Fortunately, there are many different credit cards that cater to newbies. Some are focused on easy approval and low fees while others allow you to earn cash in rewards or save on purchases. The key is to consider each type of card, decide what’s most important to you, and pick the best first credit card for your financial situation.
This guide will help you explore different options for starter cards so you can find the perfect card for any situation.
- How to pick the best starter credit card
- Best cards if you have a short credit history
- Best cards if you’re a student
- Best cards if you have poor credit
- Best cards if you want to earn cash back
- Best cards if you want to earn travel rewards
- What about store-branded cards?
- How to use credit cards responsibly
- What to do if you’re denied
How to pick the best starter credit card
People have different priorities when it comes to credit cards, and picking the best first credit card will be different for everyone. If you don’t travel much, for example, prioritizing the travel rewards you could earn with a card likely makes little sense for your situation.

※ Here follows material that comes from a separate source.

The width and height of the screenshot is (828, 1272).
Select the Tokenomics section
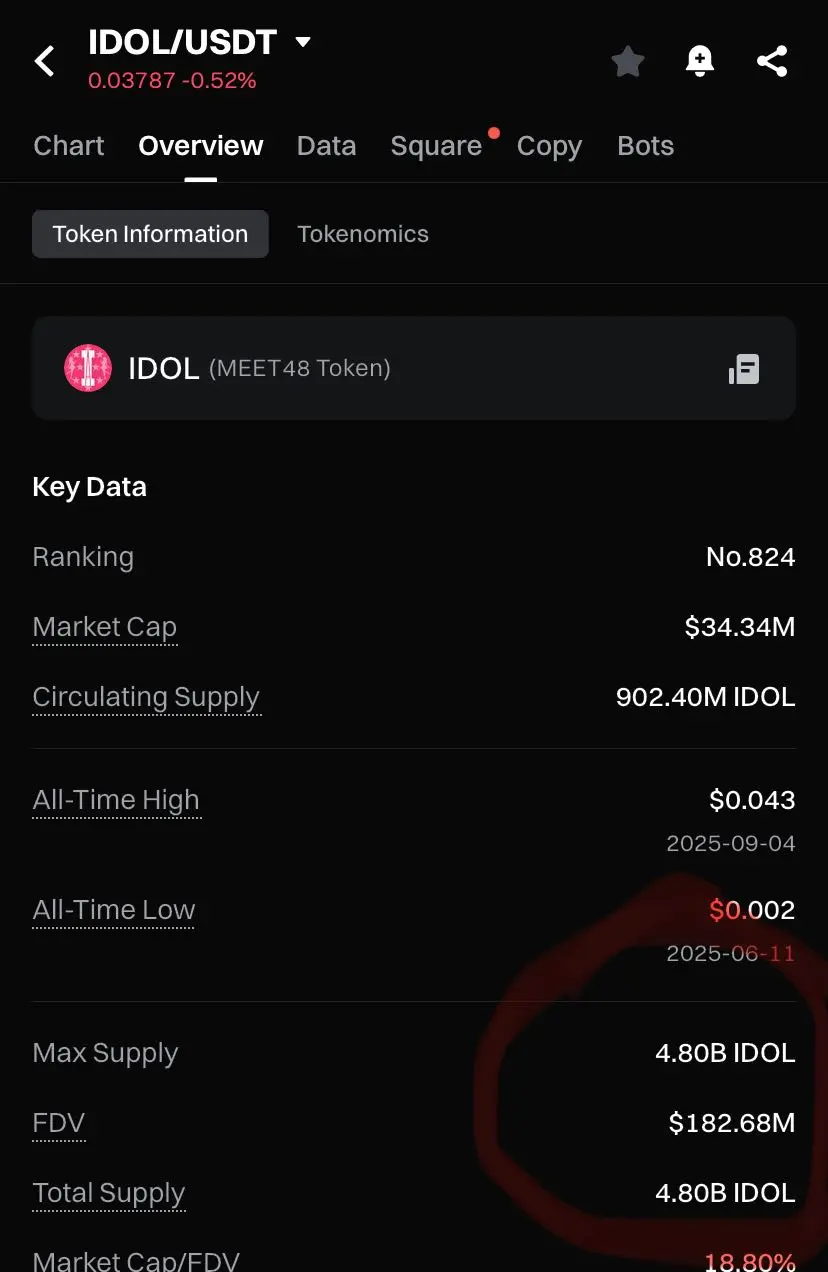(x=363, y=234)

However, there are certain features and card details that everyone shopping for a credit card should take into consideration:
Key factors to look for
- Annual fee: Some card issuers charge you just to be a cardholder. Annual fees can be worth paying when the card gives you generous perks you’ll actually use or allows you to earn enough rewards to make up for the fee. But there are also lots of free cards out there, and if you aren’t a huge spender in need of perks, they may be a better choice — especially for a first credit card.
- APR: If you think you will carry a balance on your credit card at any point, focusing on a low regular APR (annual percentage rate) is extremely important. The interest rate you’re charged when you carry a balance is likely to far exceed even the most generous rewards program, so looking for low interest options — or even a card with a temporary 0% promotional APR — could be your best choice. Just remember when that intro APR ends, your remaining balance will become subject to a higher variable APR.
- Rewards: Some cards allow cardholders to earn cash back, travel miles, or points that can be redeemed for gift cards or merchandise. Rewards programs vary from one card to the next, both in terms of what you can redeem points for and how points are earned. If you're interested in spending responsibly to earn rewards, make sure to investigate and compare rewards rate across various cards.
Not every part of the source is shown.